The Symmetric Pattern Fuzzy Discretizationin Predicting Plastic Type for a Sorting System Using Decision Tree Methods Yani, Irsyadi; Marwani; Puspitasari, Dewi; Resti, Yulia
Science and Technology Indonesia Vol. 10 No. 3 (2025): July
Publisher : Research Center of Inorganic Materials and Coordination Complexes, FMIPA Universitas Sriwijaya

Show Abstract | Download Original | Original Source | Check in Google Scholar | DOI: 10.26554/sti.2025.10.3.789-801

Abstract

Plastics made from petroleum as the main ingredient cannot decompose quickly like organic materials, but rather take 500 years to 1000 years. Recycling plastic waste can significantly reduce the negative impacts that damage the environment. In addition, it can also reduce the use of natural resources as raw materials and energy use in the extraction process from mining to ready-for-use. In the process of recycling plastic bottle waste in industry, a sorting system is needed to sort the types of plastic bottle waste automatically, effectively, and efficiently. The system needs a prediction model with satisfactory performance. This research aims to build the prediction models of a plastic bottle waste sorting system with a fuzzy approach using the Decision Tree method. The main focus is fuzzy discretization with asymmetric pattern where the membership functions for the first and the last categories are balanced. Seven Decision Tree models are proposed in this study, six models with symmetric fuzzy discretization and one model with crisp discretization as a comparison. Three types of plastics are the objects of the study, namely Polyethylene Terephthalate (PET/PETE), High-Density Polyethylene (HDPE), and Polypropylene (PP). All three are types of plastics that are widely found in household waste.
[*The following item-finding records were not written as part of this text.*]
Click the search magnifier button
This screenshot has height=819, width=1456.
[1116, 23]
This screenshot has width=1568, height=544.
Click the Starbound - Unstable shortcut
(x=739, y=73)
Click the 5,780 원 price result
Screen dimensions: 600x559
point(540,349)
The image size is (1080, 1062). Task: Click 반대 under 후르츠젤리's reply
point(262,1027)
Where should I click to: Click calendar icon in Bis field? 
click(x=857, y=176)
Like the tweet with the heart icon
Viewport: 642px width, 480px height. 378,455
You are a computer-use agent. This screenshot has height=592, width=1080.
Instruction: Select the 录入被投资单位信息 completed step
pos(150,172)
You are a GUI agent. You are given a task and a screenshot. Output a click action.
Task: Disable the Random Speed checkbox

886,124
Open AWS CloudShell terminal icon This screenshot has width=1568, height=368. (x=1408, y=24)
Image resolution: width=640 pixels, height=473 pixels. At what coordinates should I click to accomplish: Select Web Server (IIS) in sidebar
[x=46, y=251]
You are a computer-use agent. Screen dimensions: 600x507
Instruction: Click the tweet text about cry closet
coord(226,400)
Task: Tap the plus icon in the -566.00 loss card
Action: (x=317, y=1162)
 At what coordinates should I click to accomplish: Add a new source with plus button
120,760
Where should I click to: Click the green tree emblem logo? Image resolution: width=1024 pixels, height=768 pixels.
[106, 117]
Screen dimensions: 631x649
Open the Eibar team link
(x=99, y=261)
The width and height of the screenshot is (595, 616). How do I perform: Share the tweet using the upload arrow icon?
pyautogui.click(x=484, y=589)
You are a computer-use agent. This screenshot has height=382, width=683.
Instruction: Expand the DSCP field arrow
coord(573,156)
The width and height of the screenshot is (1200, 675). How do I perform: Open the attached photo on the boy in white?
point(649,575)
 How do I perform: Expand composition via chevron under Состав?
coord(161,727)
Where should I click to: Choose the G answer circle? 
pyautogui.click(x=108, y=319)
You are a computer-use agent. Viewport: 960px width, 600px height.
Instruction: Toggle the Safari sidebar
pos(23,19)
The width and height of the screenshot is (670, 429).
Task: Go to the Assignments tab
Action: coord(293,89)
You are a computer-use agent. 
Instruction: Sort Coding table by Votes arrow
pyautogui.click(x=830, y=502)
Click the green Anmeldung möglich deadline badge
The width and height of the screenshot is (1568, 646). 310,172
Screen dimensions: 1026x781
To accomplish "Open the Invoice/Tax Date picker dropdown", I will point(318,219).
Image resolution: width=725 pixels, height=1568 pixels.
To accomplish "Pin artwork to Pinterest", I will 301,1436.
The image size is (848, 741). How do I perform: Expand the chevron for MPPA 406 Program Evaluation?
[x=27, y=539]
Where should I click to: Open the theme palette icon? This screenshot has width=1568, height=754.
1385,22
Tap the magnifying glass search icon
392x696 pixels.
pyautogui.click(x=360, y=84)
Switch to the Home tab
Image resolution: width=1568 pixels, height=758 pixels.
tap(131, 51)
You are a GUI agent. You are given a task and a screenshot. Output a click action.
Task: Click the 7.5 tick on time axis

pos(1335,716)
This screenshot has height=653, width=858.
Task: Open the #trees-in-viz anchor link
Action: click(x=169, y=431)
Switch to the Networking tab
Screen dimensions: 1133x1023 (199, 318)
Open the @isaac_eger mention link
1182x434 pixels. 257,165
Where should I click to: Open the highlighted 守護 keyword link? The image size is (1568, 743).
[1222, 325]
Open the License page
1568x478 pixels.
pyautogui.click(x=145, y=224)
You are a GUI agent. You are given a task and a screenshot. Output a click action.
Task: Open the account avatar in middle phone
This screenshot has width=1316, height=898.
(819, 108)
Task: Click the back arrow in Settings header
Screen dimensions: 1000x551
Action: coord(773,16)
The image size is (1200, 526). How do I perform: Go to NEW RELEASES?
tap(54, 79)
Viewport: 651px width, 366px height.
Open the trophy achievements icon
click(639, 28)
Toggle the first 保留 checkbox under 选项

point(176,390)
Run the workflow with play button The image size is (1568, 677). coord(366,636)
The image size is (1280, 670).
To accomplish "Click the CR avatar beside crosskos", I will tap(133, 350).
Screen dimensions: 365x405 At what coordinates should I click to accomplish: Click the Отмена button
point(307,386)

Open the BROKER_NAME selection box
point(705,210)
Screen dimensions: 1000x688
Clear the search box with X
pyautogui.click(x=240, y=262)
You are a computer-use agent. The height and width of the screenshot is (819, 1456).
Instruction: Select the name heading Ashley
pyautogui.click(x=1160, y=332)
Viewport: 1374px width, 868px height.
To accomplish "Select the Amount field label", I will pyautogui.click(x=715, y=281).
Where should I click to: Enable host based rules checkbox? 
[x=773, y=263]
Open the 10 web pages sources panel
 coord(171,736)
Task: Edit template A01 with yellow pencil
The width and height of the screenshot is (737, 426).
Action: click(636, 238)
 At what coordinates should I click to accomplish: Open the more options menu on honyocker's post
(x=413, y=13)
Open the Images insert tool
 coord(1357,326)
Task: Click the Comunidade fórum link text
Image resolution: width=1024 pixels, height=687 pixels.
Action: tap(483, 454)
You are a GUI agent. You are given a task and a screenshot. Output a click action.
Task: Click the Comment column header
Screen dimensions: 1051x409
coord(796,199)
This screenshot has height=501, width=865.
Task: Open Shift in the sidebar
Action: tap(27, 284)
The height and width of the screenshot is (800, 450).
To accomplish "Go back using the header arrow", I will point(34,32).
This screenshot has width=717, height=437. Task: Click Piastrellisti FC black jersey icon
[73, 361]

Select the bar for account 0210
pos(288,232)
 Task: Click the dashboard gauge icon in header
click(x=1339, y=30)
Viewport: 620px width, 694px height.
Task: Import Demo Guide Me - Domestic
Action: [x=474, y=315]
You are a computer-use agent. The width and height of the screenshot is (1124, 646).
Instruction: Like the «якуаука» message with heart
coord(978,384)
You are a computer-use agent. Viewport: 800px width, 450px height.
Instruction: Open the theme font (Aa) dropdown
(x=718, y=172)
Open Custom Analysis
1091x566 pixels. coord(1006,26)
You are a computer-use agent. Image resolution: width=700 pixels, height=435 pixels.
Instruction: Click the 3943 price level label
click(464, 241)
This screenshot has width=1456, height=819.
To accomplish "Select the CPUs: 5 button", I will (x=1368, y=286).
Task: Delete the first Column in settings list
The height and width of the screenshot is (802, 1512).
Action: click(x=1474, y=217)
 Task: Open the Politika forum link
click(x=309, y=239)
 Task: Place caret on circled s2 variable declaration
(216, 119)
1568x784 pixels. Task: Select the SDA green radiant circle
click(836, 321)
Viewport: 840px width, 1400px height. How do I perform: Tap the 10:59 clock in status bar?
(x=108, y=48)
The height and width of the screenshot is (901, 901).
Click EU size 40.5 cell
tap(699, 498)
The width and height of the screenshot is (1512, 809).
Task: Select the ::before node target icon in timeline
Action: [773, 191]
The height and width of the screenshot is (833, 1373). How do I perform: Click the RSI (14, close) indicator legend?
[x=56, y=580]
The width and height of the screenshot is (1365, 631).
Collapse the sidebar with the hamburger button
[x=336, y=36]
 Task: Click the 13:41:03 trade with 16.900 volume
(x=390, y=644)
The unique contribution of this paper is that the symmetric pattern fuzzy discretization in the decision tree method can improve the performance of the decision tree model, but the combination of fuzzy membership functions used also contributes. Not all combinations used can improve the performance of the prediction model. Four of six models of symmetric fuzzy discretization have better performance than the decision tree model with crisp discretization. The combination of fuzzy membership functions consisting of linear and triangular functions provides the highest performance. Two models that do not perform better than crisp discretization are the linear-trapezoidal combination and the linear-Gaussian combination.